Indian #MeToo is here and it’s time we turned our attention to the NGO world.

Most NGOs, like their founders, are decades old. They preach social justice and freedom. But often NGO employees talk in hushed whispers about what happens behind closed doors. Our NGO heroes often have a strange mismatch between their personal lives and public work. I am not doing the naming and shaming exercise that I could do. That’s up to the women who have been victimised.

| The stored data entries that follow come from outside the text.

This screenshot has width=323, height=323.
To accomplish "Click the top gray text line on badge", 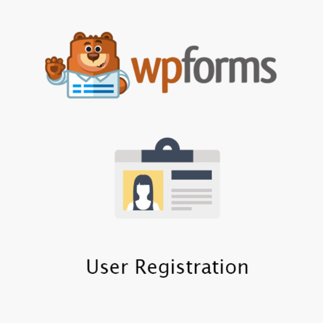I will pos(191,190).
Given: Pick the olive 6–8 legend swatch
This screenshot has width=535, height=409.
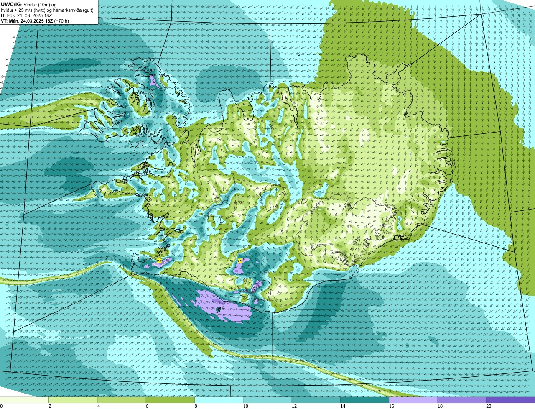Looking at the screenshot, I should coord(170,400).
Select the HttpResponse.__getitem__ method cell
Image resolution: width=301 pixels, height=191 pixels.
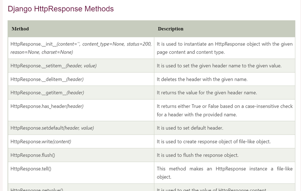pos(47,93)
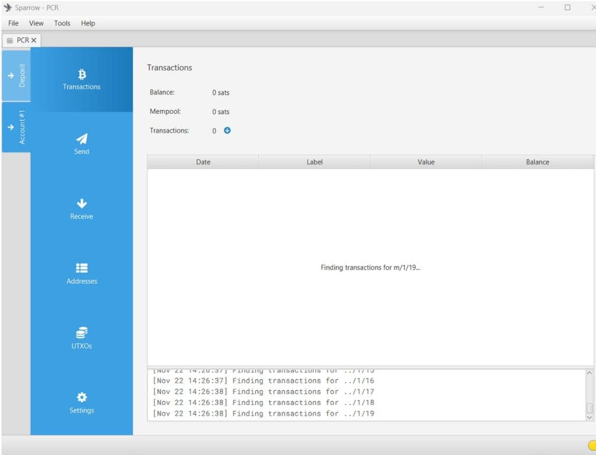Click the Sparrow logo in the title bar
The image size is (596, 455).
[x=8, y=7]
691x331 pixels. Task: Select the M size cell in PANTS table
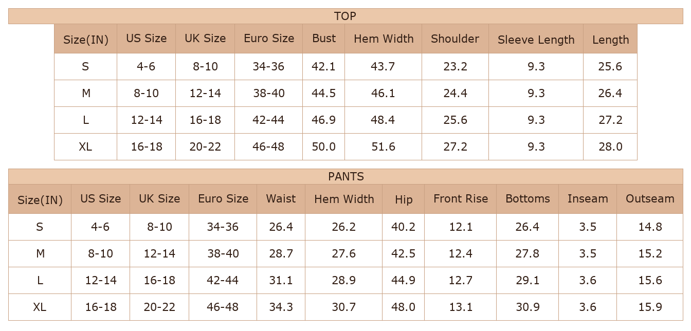click(40, 253)
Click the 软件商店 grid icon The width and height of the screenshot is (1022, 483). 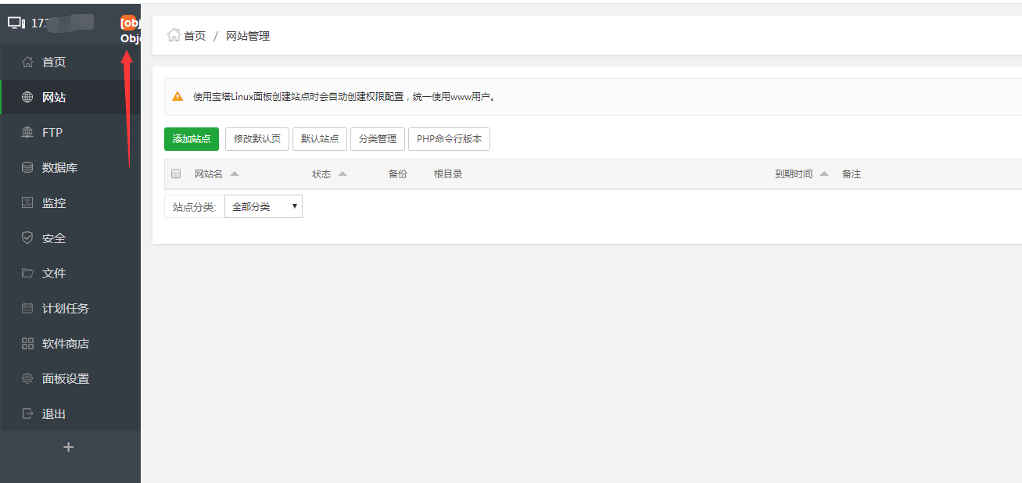pos(27,343)
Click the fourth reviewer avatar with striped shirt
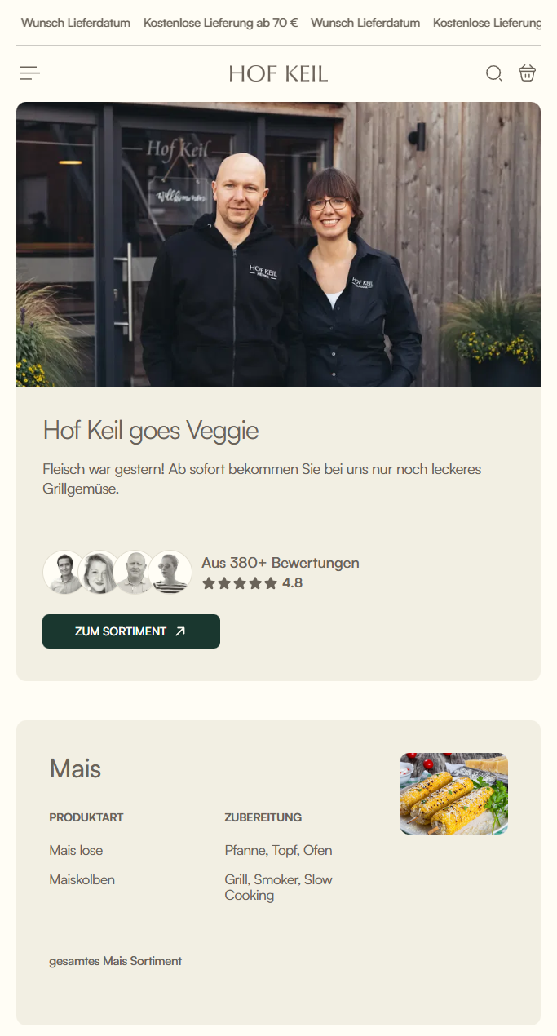 [170, 572]
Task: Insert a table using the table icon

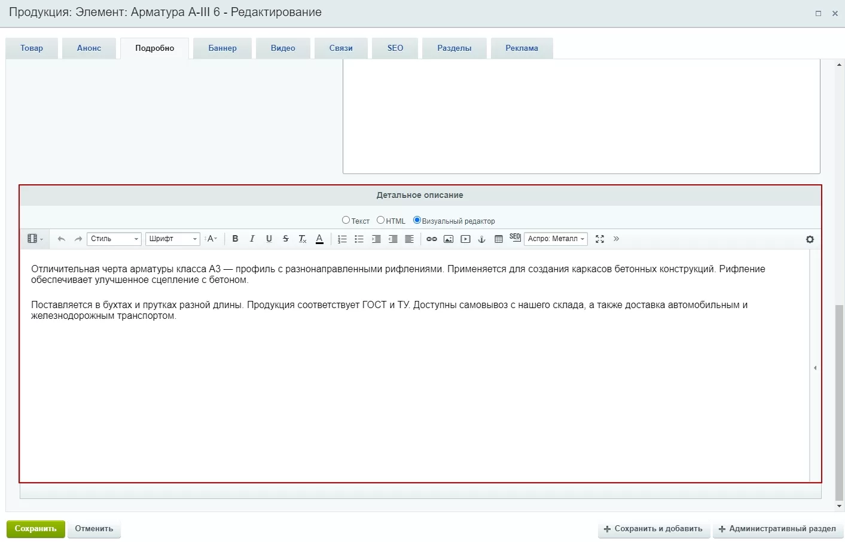Action: pyautogui.click(x=499, y=239)
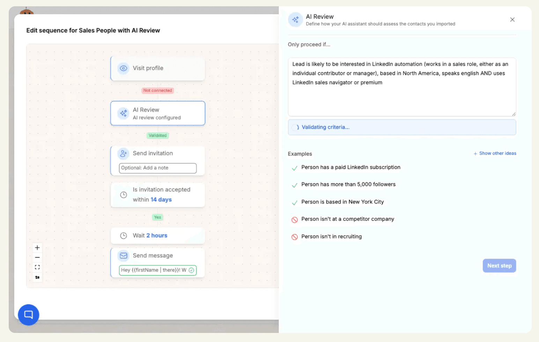The image size is (539, 342).
Task: Click the 'Optional: Add a note' field
Action: click(x=157, y=168)
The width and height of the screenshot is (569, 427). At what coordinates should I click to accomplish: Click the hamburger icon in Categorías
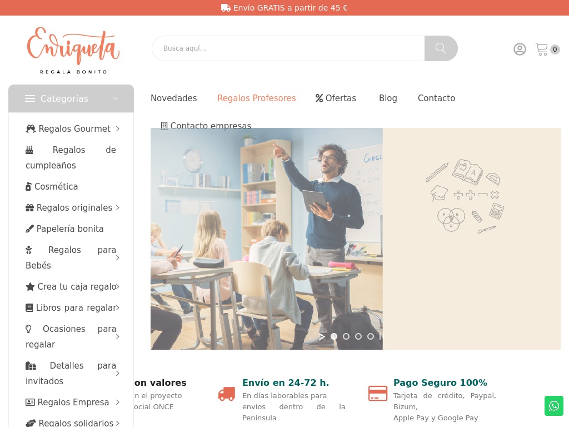[x=30, y=98]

I’m revisiting one experience I had 18-years ago. I was not traumatised, just livid and seething with rage. My daughter had said, “You should write about it. It’s important.” I didn’t. I’m doing so now, because I owe it to all those young women who need this issue to be spoken about, so they will not have to fight the battles we older ones fought.


I discovered that when I began writing about Adivasis, Dalits and oppressed people, men from NGOs were no different when it came to abuse of power. Many became megalomaniacs. I could write a novel based on the stories I’ve heard, but I will limit myself to one incident. And I have witnesses to back me up.

I had boarded a South African Airways Mumbai-Johannesburg flight to cover the 2001 World Conference against Racism in Durban. I noticed a man in front stretching his leg into the aisle almost tripping the air hostess. Deliberately, twice. A common ploy with creepy male passengers. I contemplated telling him to behave. But exhaustion won. I couldn’t summon the energy.

The lights went out. I was almost asleep. Suddenly, I felt a hand massaging my thigh. I sat up with a jolt. Was I dreaming? A nightmare? But no, the passenger in the seat in front of me had stretched his hand behind to rub my thigh. I screamed involuntarily. I pressed the
button for attendance. The crew arrived, pulled him to the back of the plane. I slapped him hard. Not satisfactory enough. Took off my slipper, Kolkata-style, and hit him with it. Manjula Pradeep, an activist joined me. The crew made a note of the incident. The man,
Mazher Hussain whom I’d never seen before, was the head honcho of COVA, a Hyderabad NGO and a regular on the national circuit. He has collaborated with Oxfam, Rajiv Gandhi Foundation and Ford Foundation in the past. Totally drunk, he stayed silent.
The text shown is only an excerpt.